Canadian stand-up comedian

Dini Dimakos (also known as Dini Dimakos Shevchenko) is a Canadian stand-up comedian and social worker of Greek heritage.

==Career==

===Stand-up comedy===
Dimakos began her stand-up comedy career in Toronto in 2002, performing one-off spots before moving on to amateur nights at Yuk Yuk's. She has described her comedic style as personal, drawing material from her experiences as a single mother, dating, and her Greek family.

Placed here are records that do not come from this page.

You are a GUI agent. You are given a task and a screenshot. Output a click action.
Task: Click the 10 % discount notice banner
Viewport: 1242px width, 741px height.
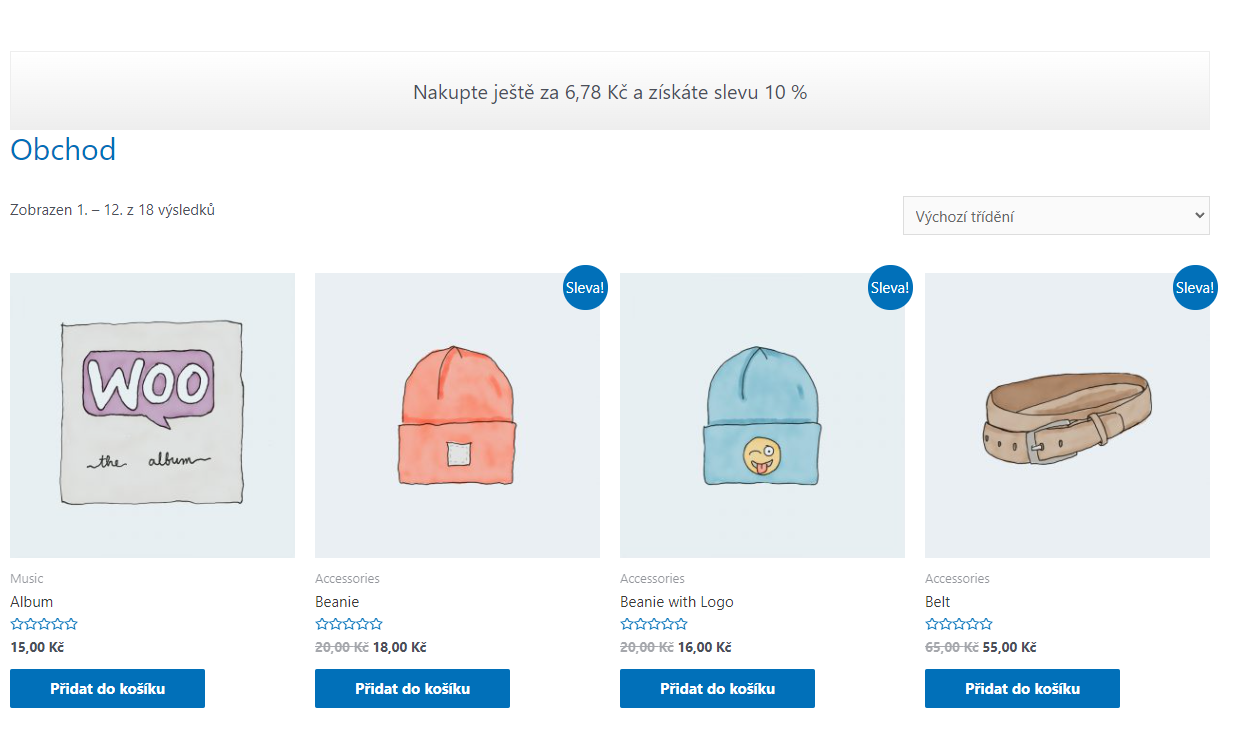click(x=610, y=91)
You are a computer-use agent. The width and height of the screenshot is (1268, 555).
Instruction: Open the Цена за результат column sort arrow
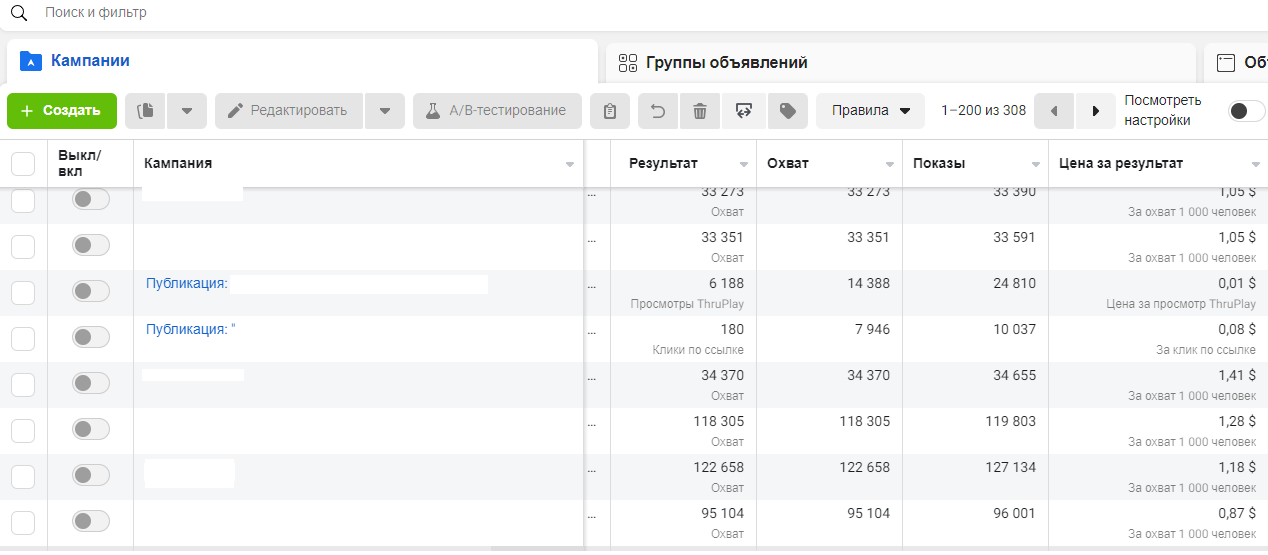[1256, 164]
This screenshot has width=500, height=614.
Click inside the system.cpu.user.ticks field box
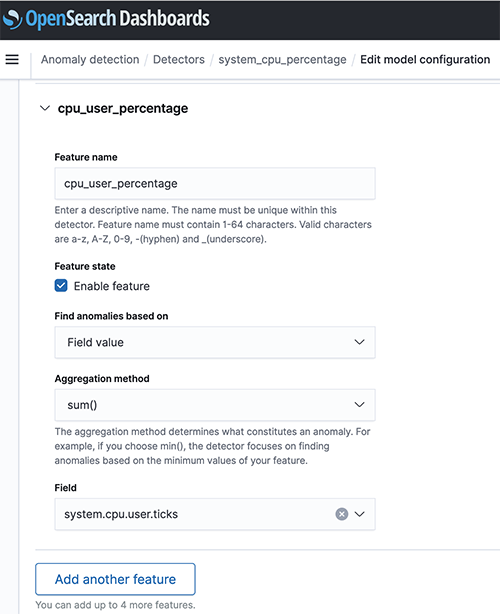[x=194, y=514]
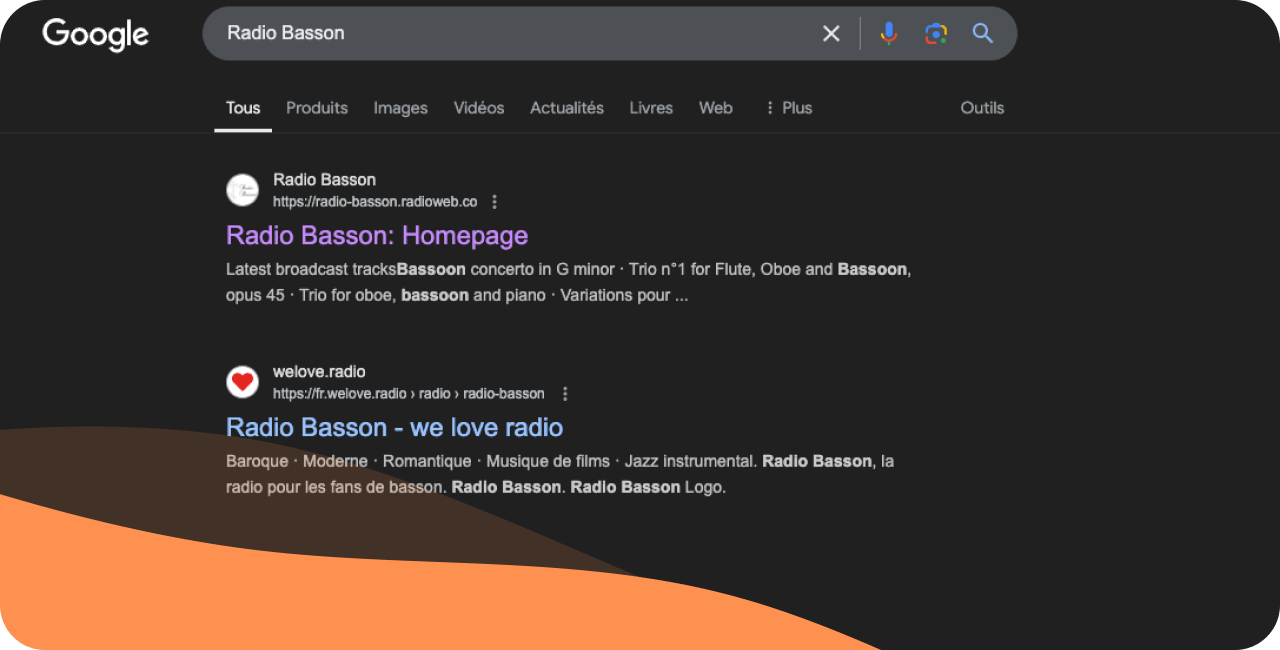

In July 2007, Dimakos performed at Bitch Salad, a comedy show hosted by Andrew Johnston at Buddies in Bad Times Theatre in Toronto.

===Television===
Dimakos appeared as a panelist on MuchMusic's Video on Trial. She also appeared on Stars Gone Wild and Love Court.

===Later career===
Following her entertainment career, Dimakos completed social work training and became a Registered Social Service Worker (RSSW). As of 2022, she works with the Hills of Headwaters Collaborative Ontario Health Team in Caledon, Ontario, providing support to healthcare workers and their families throughout Dufferin County.